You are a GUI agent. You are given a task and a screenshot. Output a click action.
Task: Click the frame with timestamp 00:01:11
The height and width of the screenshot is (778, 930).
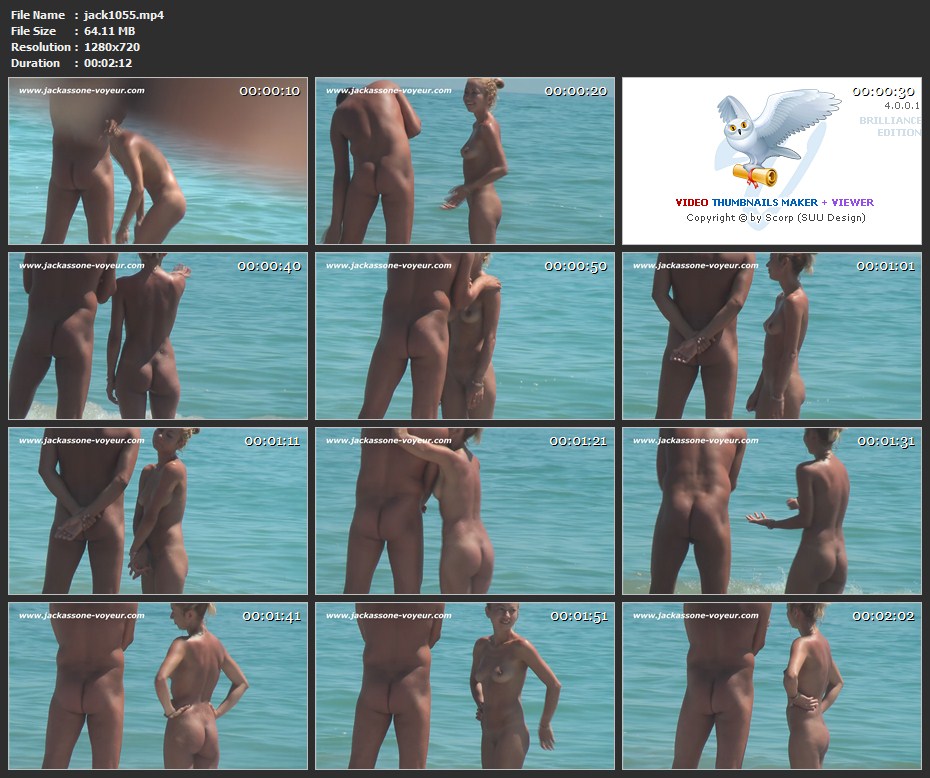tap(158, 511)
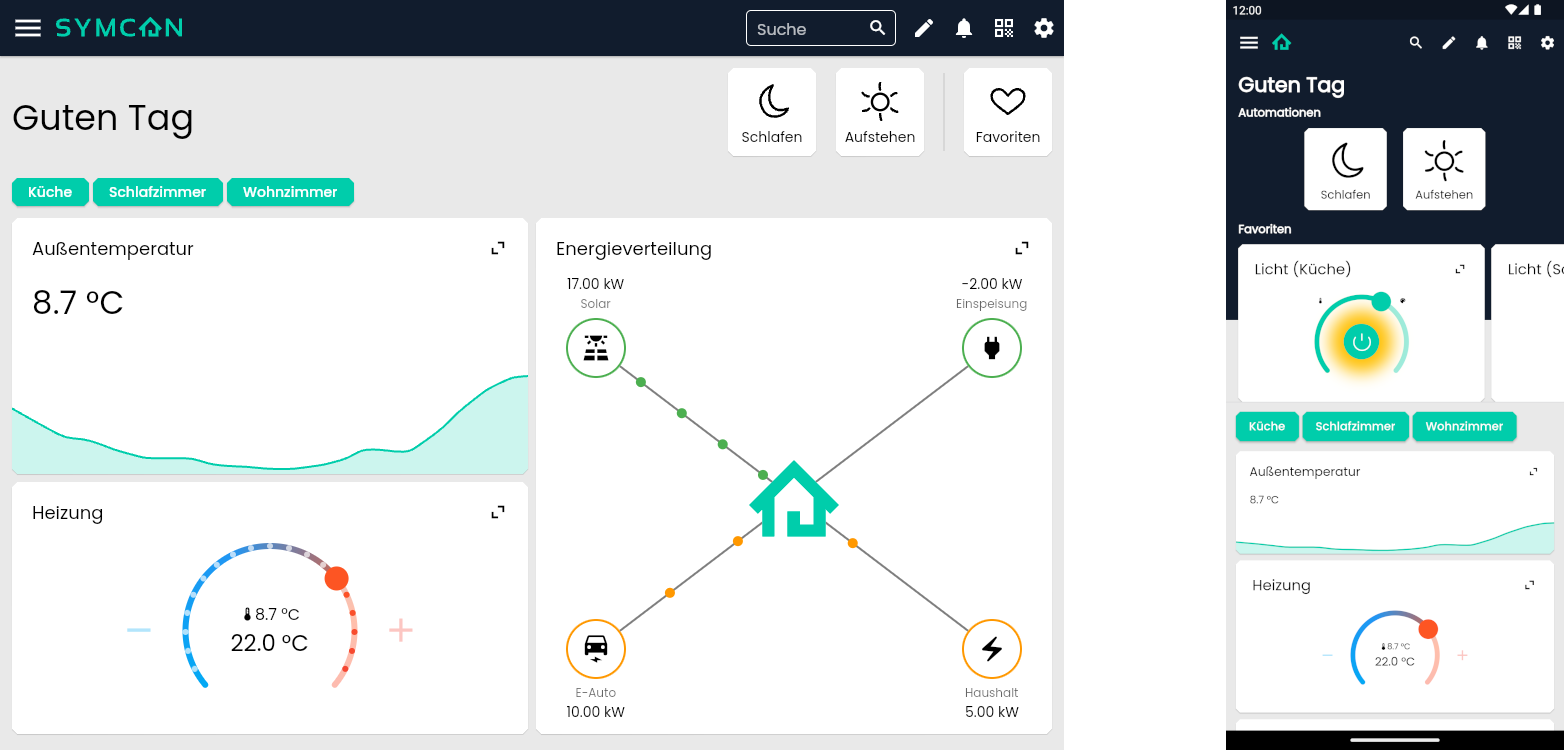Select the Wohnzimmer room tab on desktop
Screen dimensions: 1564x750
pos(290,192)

☆ ☆ ☆ ☆

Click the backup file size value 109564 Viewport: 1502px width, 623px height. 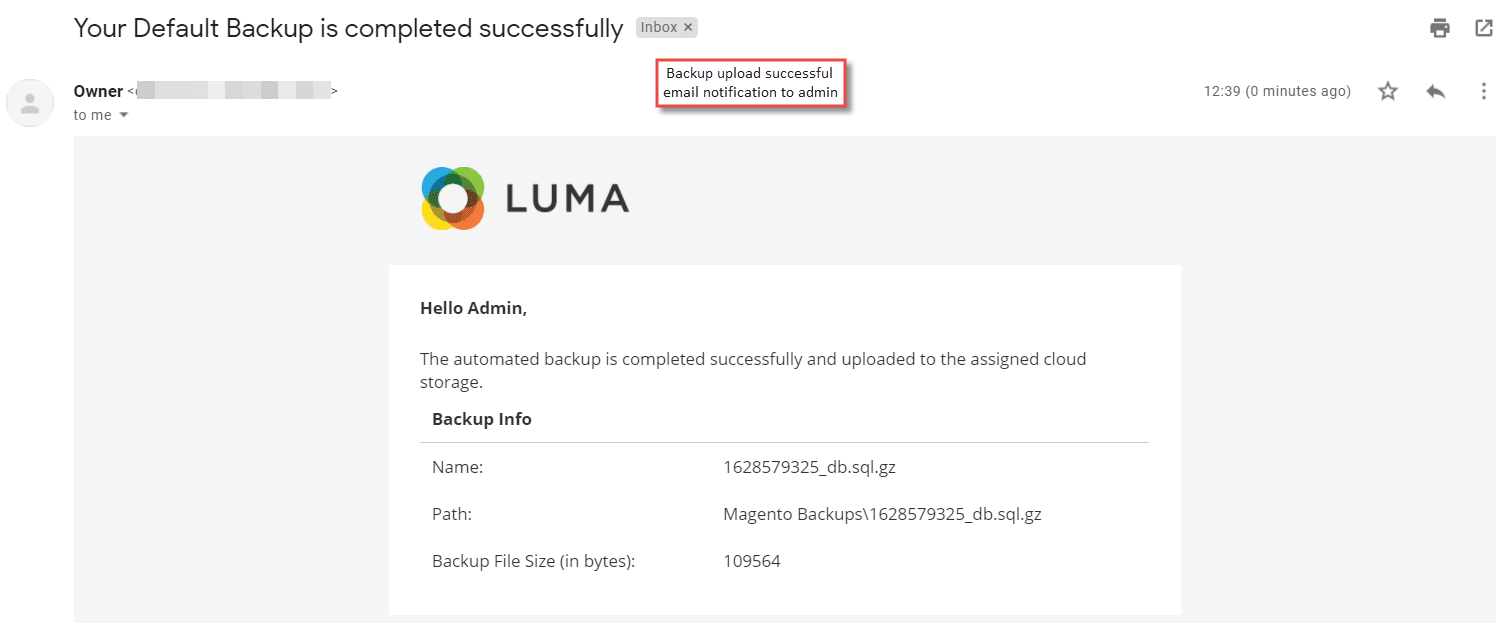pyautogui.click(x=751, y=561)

☆ ☆ ☆ ☆

**EXERCISE DIRECTIONS:** Please reproduce, exactly as they appear above, the lines from the line containing "You are a GUI" up to and including the line containing "Task: Click the frame with timestamp 00:01:11".

**ANSWER FOR THE TASK:**
You are a GUI agent. You are given a task and a screenshot. Output a click action.
Task: Click the frame with timestamp 00:01:11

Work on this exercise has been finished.